TASK GOAL ▸ Restate word for word the lines that run from the one containing "Viewport: 801px width, 1200px height." to the last line of the data, both ends included.
[[ RAW DATA open ]]
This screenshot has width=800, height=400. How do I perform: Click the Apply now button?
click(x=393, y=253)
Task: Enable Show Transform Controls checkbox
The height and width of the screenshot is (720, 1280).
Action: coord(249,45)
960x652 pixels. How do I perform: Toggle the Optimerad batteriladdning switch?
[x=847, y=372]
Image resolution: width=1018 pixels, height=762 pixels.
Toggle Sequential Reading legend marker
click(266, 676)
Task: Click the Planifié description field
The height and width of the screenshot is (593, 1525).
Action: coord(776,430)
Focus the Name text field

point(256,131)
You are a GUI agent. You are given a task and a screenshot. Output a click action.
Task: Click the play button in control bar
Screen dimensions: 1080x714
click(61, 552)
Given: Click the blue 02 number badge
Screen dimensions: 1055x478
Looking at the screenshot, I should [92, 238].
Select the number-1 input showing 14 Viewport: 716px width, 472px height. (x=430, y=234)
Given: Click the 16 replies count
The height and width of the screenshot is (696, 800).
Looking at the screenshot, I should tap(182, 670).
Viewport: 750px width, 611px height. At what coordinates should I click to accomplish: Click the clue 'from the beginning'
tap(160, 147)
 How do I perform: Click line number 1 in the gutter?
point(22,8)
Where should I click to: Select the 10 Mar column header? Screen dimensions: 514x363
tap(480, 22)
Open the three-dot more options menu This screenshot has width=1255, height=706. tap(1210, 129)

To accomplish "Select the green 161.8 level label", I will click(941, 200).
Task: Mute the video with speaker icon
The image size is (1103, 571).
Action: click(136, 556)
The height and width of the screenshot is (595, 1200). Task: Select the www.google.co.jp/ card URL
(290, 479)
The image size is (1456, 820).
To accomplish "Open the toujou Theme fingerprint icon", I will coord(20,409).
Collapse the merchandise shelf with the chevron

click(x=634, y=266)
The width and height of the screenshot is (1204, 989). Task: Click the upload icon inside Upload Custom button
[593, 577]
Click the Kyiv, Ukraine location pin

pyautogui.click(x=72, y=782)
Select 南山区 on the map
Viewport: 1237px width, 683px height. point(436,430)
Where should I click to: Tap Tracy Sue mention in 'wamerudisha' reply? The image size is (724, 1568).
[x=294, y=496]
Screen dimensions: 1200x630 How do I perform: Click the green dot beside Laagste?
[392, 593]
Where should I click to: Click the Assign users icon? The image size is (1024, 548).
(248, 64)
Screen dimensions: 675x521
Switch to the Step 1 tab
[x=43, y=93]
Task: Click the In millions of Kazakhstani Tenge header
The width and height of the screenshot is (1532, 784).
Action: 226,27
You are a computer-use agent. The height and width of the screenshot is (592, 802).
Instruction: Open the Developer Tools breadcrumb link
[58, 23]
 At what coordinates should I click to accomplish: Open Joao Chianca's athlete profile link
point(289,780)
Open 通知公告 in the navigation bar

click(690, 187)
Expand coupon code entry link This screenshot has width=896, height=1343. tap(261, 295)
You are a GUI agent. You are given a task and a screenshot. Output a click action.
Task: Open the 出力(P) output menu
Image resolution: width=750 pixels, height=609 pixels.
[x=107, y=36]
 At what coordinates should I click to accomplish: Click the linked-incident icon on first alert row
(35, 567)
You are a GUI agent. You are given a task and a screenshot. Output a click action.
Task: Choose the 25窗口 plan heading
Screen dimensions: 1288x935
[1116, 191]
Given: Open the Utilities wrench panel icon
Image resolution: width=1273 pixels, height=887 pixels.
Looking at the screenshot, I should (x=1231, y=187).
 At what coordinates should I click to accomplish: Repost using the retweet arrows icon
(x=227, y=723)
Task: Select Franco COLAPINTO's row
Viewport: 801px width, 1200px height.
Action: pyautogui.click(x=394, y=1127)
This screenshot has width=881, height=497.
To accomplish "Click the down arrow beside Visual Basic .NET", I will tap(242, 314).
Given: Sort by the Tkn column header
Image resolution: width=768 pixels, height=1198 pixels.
[[ RAW DATA closed ]]
COMPLETED TASK ▸
Viewport: 801px width, 1200px height.
Action: pyautogui.click(x=394, y=1127)
This screenshot has width=881, height=497.
To accomplish "Click the down arrow beside Visual Basic .NET", I will tap(242, 314).
Given: Sort by the Tkn column header
Image resolution: width=768 pixels, height=1198 pixels.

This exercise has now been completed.